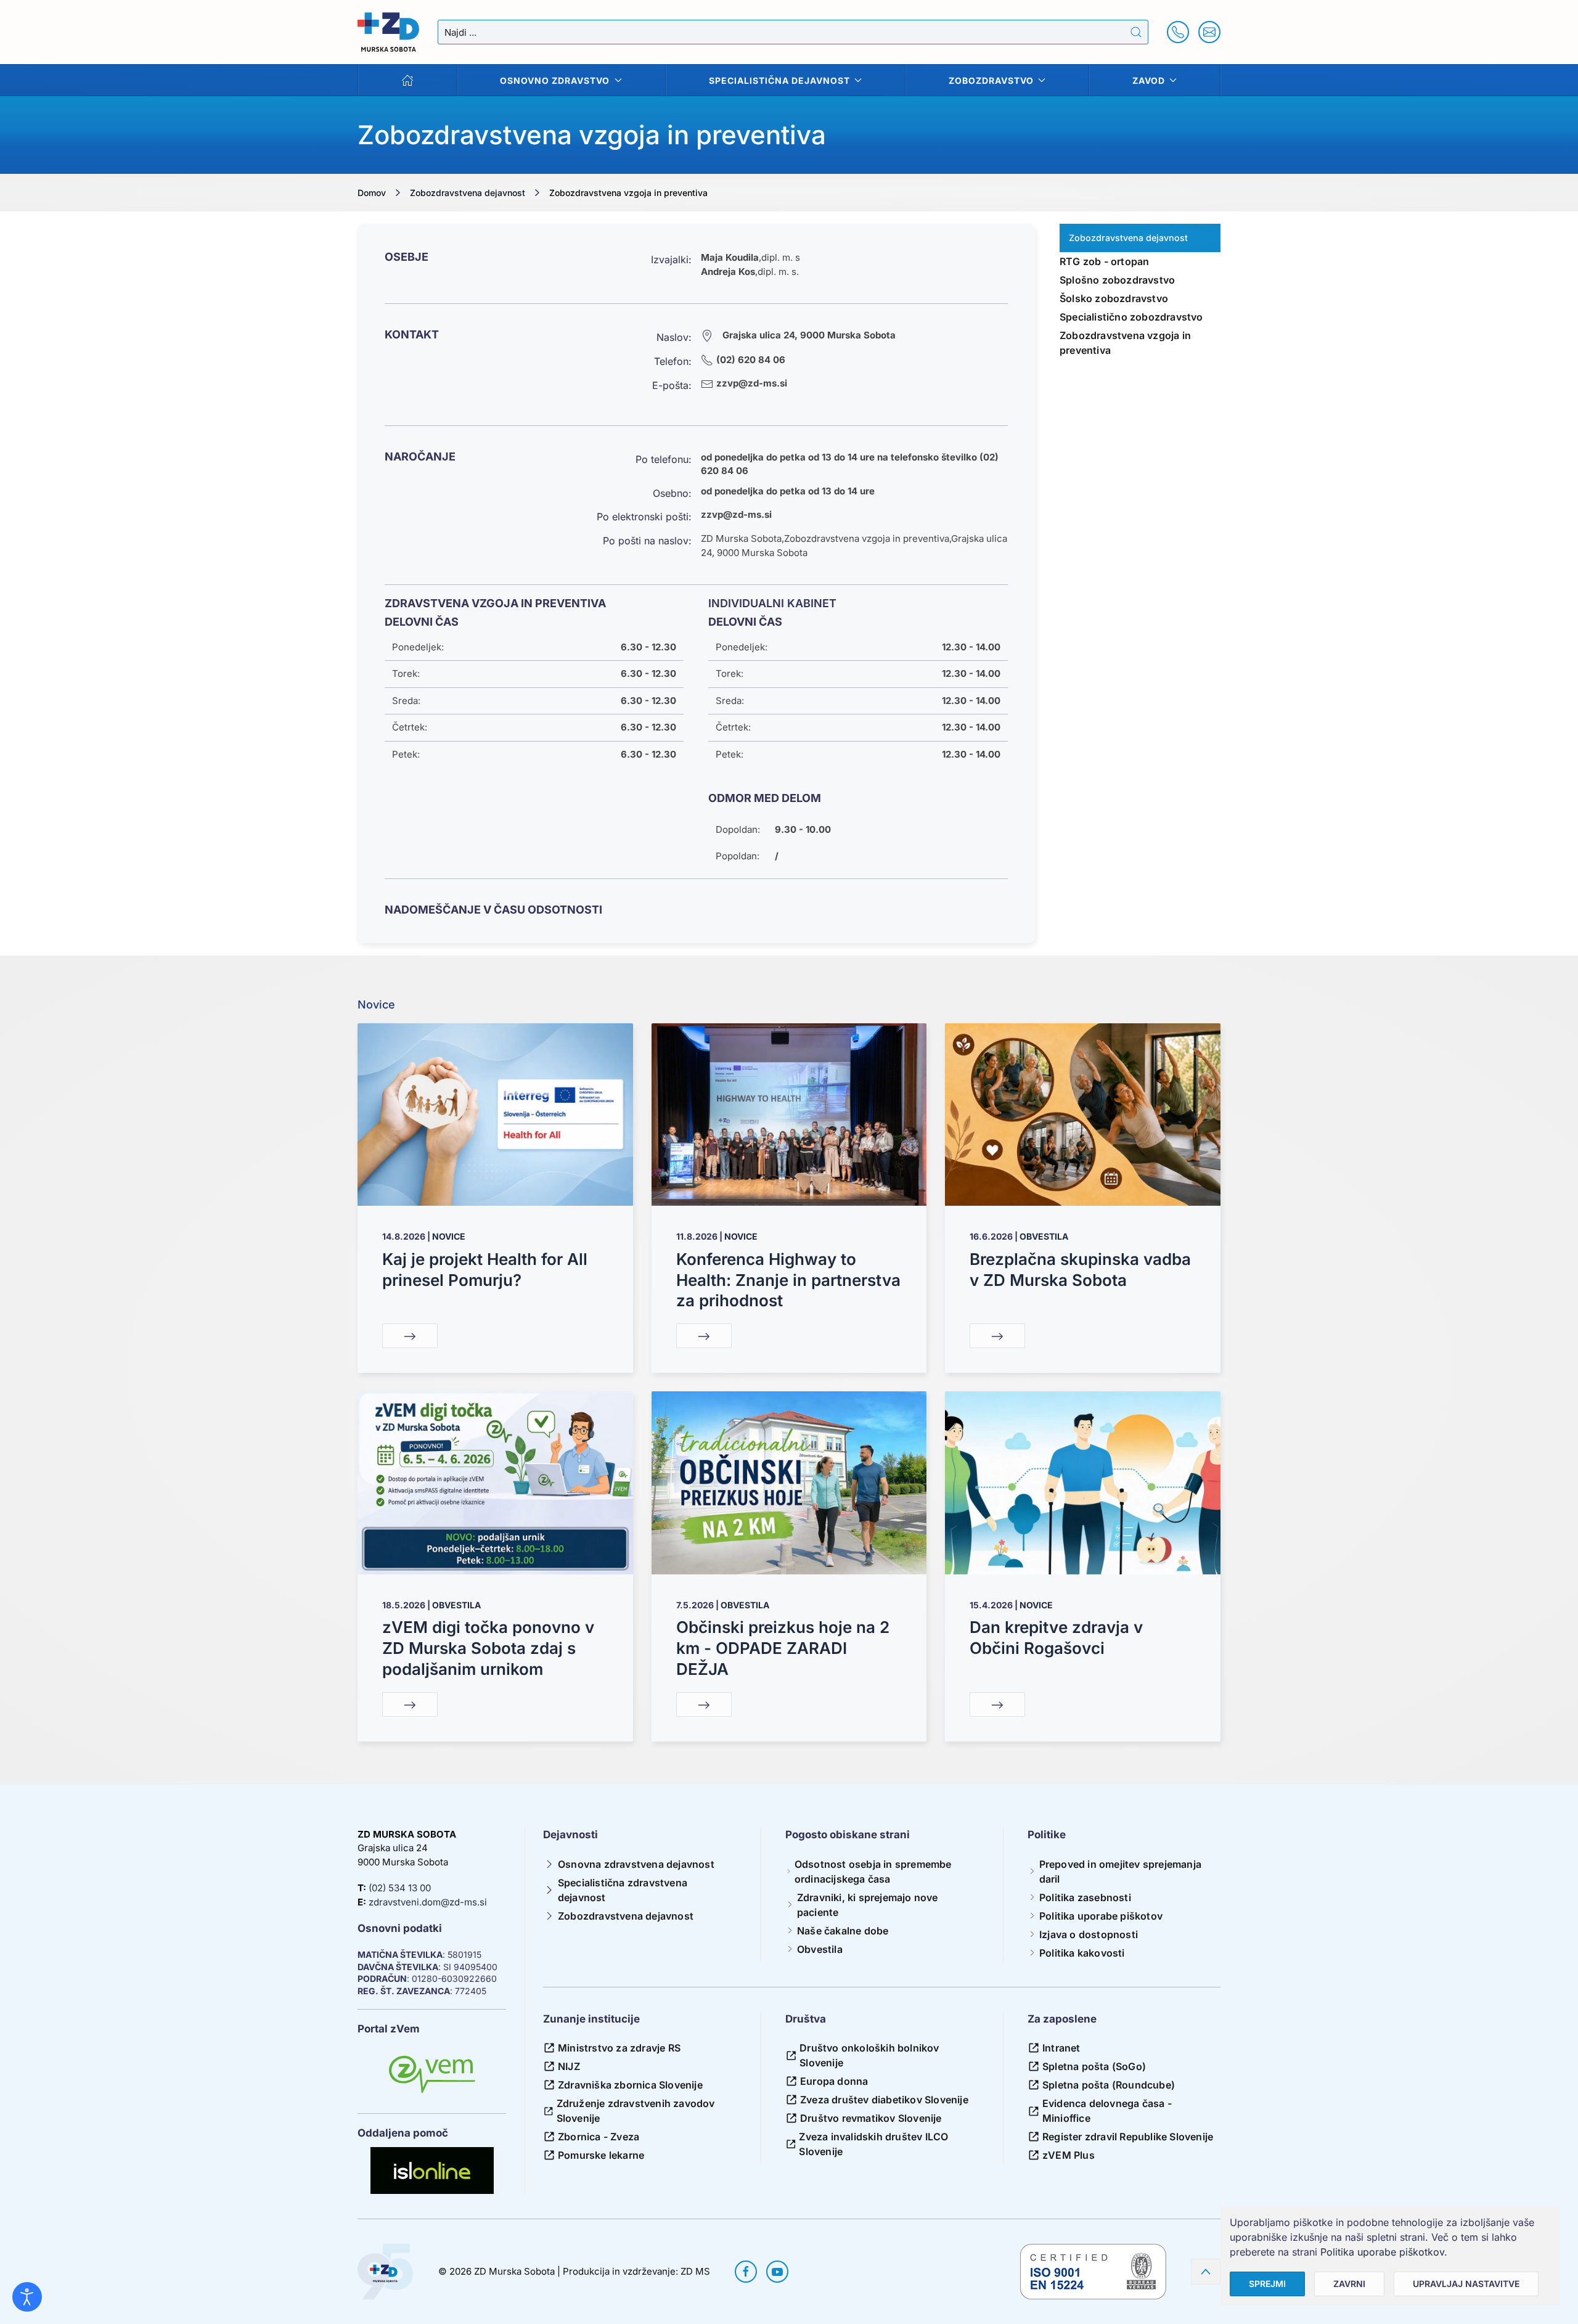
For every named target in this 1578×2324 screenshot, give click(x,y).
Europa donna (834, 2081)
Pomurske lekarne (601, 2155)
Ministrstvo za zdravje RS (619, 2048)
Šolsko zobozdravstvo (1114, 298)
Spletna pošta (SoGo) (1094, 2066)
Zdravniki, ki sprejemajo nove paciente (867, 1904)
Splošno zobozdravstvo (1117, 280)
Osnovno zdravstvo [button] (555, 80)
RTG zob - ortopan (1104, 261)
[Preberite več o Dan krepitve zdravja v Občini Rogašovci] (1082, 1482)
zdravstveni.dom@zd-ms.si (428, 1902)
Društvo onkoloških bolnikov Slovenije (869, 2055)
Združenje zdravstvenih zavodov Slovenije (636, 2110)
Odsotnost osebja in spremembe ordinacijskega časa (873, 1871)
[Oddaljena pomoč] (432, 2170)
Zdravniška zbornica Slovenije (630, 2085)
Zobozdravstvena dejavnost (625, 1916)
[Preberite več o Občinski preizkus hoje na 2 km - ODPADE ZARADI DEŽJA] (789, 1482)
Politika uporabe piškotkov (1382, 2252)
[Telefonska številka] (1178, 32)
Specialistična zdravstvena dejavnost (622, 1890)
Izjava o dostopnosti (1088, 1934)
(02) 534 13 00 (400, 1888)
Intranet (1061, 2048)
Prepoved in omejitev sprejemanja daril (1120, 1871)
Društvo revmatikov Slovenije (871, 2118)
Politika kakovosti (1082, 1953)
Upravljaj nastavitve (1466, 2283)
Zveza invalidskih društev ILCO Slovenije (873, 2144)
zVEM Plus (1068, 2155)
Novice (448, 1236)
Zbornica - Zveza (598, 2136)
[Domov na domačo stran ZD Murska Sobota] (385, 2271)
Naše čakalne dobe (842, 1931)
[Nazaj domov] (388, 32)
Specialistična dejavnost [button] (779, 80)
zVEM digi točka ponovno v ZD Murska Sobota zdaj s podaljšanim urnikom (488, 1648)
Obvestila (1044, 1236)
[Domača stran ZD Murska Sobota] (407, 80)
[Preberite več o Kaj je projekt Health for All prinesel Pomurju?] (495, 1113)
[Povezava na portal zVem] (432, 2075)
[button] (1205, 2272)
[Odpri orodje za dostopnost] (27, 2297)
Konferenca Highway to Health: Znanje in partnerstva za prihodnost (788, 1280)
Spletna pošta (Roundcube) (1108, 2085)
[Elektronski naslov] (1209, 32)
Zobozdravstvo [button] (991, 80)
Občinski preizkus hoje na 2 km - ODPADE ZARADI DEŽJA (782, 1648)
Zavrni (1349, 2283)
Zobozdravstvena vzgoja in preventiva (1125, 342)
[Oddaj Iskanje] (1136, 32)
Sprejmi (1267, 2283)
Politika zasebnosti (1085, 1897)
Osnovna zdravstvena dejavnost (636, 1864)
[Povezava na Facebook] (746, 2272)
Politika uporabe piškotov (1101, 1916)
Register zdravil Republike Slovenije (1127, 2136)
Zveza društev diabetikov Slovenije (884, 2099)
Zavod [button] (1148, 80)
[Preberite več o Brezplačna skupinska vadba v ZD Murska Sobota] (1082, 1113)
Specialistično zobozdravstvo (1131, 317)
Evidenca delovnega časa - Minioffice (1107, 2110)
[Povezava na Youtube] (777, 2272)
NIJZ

--------

Brief => Write out the whole listing exactly as it appears, and omit the pictures.

Response area =>
For every named target in this 1578×2324 screenshot, give click(x,y).
Europa donna (834, 2081)
Pomurske lekarne (601, 2155)
Ministrstvo za zdravje RS (619, 2048)
Šolsko zobozdravstvo (1114, 298)
Spletna pošta (SoGo) (1094, 2066)
Zdravniki, ki sprejemajo nove paciente (867, 1904)
Splošno zobozdravstvo (1117, 280)
Osnovno zdravstvo [button] (555, 80)
RTG zob - ortopan (1104, 261)
[Preberite več o Dan krepitve zdravja v Občini Rogašovci] (1082, 1482)
zdravstveni.dom@zd-ms.si (428, 1902)
Društvo onkoloških bolnikov Slovenije (869, 2055)
Združenje zdravstvenih zavodov Slovenije (636, 2110)
Odsotnost osebja in spremembe ordinacijskega časa (873, 1871)
[Oddaljena pomoč] (432, 2170)
Zdravniška zbornica Slovenije (630, 2085)
Zobozdravstvena dejavnost (625, 1916)
[Preberite več o Občinski preizkus hoje na 2 km - ODPADE ZARADI DEŽJA] (789, 1482)
Politika uporabe piškotkov (1382, 2252)
[Telefonska številka] (1178, 32)
Specialistična zdravstvena dejavnost (622, 1890)
Izjava o dostopnosti (1088, 1934)
(02) 534 13 00 (400, 1888)
Intranet (1061, 2048)
Prepoved in omejitev sprejemanja daril (1120, 1871)
Društvo revmatikov Slovenije (871, 2118)
Politika kakovosti (1082, 1953)
Upravljaj nastavitve (1466, 2283)
Zveza invalidskih društev ILCO Slovenije (873, 2144)
zVEM Plus (1068, 2155)
Novice (448, 1236)
Zbornica - Zveza (598, 2136)
[Domov na domačo stran ZD Murska Sobota] (385, 2271)
Naše čakalne dobe (842, 1931)
[Nazaj domov] (388, 32)
Specialistična dejavnost [button] (779, 80)
zVEM digi točka ponovno v ZD Murska Sobota zdaj s podaljšanim urnikom (488, 1648)
Obvestila (1044, 1236)
[Domača stran ZD Murska Sobota] (407, 80)
[Preberite več o Kaj je projekt Health for All prinesel Pomurju?] (495, 1113)
[Povezava na portal zVem] (432, 2075)
[button] (1205, 2272)
[Odpri orodje za dostopnost] (27, 2297)
Konferenca Highway to Health: Znanje in partnerstva za prihodnost (788, 1280)
Spletna pošta (Roundcube) (1108, 2085)
[Elektronski naslov] (1209, 32)
Zobozdravstvo [button] (991, 80)
Občinski preizkus hoje na 2 km - ODPADE ZARADI DEŽJA (782, 1648)
Zavrni (1349, 2283)
Zobozdravstvena vzgoja in preventiva (1125, 342)
[Oddaj Iskanje] (1136, 32)
Sprejmi (1267, 2283)
Politika zasebnosti (1085, 1897)
Osnovna zdravstvena dejavnost (636, 1864)
[Povezava na Facebook] (746, 2272)
Politika uporabe piškotov (1101, 1916)
Register zdravil Republike Slovenije (1127, 2136)
Zveza društev diabetikov Slovenije (884, 2099)
Zavod [button] (1148, 80)
[Preberite več o Brezplačna skupinska vadba v ZD Murska Sobota] (1082, 1113)
Specialistično zobozdravstvo (1131, 317)
Evidenca delovnega časa - Minioffice (1107, 2110)
[Povezava na Youtube] (777, 2272)
NIJZ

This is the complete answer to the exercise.